Jugendstrafrecht bedeutet nicht allgemeine Straflosigkeit
Die rechtliche Unterscheidung stimmt. § 1 Jugendgerichtsgesetz bestimmt Jugendliche als 14- bis 17-Jährige und Heranwachsende als 18- bis 20-Jährige. Nach § 19 Strafgesetzbuch sind Kinder unter 14 schuldunfähig. Für Jugendliche kommt nach § 3 JGG hinzu, ob die notwendige Einsichts- und Steuerungsfähigkeit bei der Tat vorlag.
Das sind keine austauschbaren Regeln und kein pauschales milderes Einheitstarif-System. Das konkrete Verfahren und die Reaktion hängen von Alter, Reife, Tat und weiteren Voraussetzungen ab. Dass Hintermänner junge Ausführende einsetzen, ist in Europols Arbeit dokumentiert. Ob sie in einem bestimmten Fall gerade wegen einer erwarteten Sanktion handelten, ist dagegen eine Tatfrage. Der Beitrag beschreibt eine plausible Strategie; er liefert keine Aktenbasis für jede individuelle Motivation.
Der Plan stammt aus Februar – seine Ankündigung ist noch kein Wirkungsnachweis
Der Aktionsplan der Bundesregierung wurde am 25. Februar 2026 im Kabinett beschlossen und von Finanz-, Innen- und Justizressort erarbeitet. Der Wortlaut der damaligen gemeinsamen Pressekonferenz bestätigt die Zielrichtung: bessere Zusammenarbeit, zeitgemäße Befugnisse und eine wirksamere Verfolgung krimineller Finanzströme. Der zeitliche Hinweis des Interviews passt damit.

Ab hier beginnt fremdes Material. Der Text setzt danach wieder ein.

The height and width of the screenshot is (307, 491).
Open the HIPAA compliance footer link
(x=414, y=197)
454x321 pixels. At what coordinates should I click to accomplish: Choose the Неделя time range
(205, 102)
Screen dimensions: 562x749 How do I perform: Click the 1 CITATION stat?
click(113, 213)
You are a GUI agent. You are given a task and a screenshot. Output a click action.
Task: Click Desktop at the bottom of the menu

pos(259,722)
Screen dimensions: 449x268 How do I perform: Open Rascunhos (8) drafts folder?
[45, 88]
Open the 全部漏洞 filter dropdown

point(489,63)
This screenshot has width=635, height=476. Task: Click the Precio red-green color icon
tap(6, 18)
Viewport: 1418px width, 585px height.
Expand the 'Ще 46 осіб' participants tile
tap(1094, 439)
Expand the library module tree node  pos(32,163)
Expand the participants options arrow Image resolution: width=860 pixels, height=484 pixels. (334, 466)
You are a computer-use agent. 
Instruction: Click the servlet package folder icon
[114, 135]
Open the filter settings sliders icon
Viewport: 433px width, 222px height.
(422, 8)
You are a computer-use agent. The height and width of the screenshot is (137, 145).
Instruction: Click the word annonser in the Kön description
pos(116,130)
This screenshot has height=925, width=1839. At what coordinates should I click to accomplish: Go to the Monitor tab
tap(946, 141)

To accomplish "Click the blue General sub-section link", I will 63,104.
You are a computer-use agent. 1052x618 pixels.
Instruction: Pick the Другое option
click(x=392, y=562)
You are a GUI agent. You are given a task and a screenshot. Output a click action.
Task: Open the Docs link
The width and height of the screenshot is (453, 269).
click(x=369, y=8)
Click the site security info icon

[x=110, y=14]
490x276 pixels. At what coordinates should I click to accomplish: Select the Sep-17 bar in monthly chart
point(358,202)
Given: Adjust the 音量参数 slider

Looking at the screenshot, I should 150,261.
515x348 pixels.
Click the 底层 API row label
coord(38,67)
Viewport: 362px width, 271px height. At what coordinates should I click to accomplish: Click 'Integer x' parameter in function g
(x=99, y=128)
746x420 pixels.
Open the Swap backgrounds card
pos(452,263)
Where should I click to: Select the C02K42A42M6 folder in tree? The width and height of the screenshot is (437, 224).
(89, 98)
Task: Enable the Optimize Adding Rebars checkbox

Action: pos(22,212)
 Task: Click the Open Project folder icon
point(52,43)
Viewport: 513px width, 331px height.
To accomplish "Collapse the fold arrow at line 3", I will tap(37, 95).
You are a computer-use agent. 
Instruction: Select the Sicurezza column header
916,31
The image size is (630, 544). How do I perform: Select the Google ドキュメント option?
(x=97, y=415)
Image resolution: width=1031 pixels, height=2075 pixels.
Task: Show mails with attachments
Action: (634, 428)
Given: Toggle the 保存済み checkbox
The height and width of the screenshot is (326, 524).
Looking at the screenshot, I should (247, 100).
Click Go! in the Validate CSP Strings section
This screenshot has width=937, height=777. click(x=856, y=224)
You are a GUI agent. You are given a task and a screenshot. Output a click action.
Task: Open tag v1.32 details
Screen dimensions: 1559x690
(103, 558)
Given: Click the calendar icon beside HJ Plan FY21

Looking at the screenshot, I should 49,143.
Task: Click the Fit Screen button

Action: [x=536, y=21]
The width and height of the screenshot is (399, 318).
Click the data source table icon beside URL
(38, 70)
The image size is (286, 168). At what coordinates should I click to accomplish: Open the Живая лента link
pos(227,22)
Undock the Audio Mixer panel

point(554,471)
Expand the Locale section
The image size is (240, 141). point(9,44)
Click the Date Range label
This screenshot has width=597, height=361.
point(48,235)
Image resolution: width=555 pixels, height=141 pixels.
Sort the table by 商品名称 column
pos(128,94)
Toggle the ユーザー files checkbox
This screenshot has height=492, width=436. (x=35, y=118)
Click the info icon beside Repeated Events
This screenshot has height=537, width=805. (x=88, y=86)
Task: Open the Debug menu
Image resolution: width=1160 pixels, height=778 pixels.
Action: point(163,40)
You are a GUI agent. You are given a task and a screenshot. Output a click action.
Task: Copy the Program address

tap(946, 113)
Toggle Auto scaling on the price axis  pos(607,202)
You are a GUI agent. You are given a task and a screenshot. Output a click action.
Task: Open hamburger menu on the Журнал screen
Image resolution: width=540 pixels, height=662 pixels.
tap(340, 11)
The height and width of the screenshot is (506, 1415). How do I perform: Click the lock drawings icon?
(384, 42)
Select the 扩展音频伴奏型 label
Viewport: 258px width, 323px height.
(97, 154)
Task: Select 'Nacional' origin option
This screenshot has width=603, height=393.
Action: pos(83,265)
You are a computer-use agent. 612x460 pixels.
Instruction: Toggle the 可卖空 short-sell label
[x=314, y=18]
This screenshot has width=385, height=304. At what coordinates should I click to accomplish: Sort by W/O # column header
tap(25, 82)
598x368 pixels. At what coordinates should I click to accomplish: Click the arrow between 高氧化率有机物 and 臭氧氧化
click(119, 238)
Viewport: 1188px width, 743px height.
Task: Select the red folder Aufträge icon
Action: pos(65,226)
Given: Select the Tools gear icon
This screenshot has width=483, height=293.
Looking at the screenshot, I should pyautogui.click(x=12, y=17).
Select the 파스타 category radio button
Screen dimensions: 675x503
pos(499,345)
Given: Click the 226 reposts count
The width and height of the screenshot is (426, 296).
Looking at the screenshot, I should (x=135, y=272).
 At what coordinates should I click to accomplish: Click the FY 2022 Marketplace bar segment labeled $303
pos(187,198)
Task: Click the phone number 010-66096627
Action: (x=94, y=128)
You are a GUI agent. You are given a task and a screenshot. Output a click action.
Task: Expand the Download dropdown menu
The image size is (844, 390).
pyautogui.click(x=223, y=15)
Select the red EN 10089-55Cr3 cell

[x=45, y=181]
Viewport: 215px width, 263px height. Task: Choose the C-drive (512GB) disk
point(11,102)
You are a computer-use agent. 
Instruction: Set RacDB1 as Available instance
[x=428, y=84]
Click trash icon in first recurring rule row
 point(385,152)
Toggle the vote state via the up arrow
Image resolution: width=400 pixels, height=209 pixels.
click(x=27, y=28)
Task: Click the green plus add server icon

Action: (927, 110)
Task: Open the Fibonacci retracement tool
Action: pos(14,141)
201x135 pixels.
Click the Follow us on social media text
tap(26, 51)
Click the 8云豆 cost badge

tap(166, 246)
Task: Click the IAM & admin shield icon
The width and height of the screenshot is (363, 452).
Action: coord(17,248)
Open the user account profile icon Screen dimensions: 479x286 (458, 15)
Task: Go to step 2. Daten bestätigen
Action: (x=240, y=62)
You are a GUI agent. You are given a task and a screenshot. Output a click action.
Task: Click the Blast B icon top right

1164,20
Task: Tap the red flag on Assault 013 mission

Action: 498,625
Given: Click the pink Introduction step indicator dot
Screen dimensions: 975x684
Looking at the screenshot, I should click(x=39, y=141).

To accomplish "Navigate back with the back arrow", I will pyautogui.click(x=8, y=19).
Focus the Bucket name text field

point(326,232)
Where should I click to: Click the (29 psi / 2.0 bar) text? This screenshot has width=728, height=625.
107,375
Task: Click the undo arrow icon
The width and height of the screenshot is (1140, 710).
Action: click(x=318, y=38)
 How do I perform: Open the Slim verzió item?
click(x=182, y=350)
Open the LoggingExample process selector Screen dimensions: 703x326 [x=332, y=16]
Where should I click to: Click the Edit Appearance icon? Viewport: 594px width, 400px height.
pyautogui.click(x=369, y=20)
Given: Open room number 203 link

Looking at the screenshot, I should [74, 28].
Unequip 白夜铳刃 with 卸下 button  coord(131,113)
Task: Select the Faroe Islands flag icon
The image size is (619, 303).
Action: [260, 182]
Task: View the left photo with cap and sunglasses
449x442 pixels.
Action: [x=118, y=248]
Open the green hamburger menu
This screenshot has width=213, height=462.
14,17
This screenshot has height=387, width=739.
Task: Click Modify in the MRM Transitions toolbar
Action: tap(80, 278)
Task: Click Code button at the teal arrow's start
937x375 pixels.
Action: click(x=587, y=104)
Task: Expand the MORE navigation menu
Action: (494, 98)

Ein beschlossener Plan ist allerdings nicht dasselbe wie ein vollständig in Kraft getretenes Gesetzespaket. Die Regierungsdarstellung verweist auf weitere Umsetzungsschritte. Wir bestätigen deshalb die Ankündigung und den politischen Maßnahmenrahmen, nicht eine pauschale neue Befugnis, beliebiges Vermögen ohne Verfahren einzufrieren. Auch die Einschätzung, belastbare Erfolge bräuchten Zeit, ist vernünftig; sie beweist weder Erfolg noch Misserfolg. Beurteilen ließe sich die Wirkung erst anhand definierter Maßnahmen, tatsächlicher Anwendung und geeigneter Vergleichsdaten.
Fazit
Der Beitrag beschreibt wichtige Veränderungen zutreffend. Präziser werden muss er bei der behaupteten Ablösung der Mafia, bei der Bedeutung einzelner Dienstleister und beim Rekordbegriff. Jugend- und Opferzahlen brauchen klare Alters- und Jahresangaben. Gute Prävention und wirksame Ermittlungen setzen eine genaue Beschreibung des Problems voraus. Stand: 15. September 2026.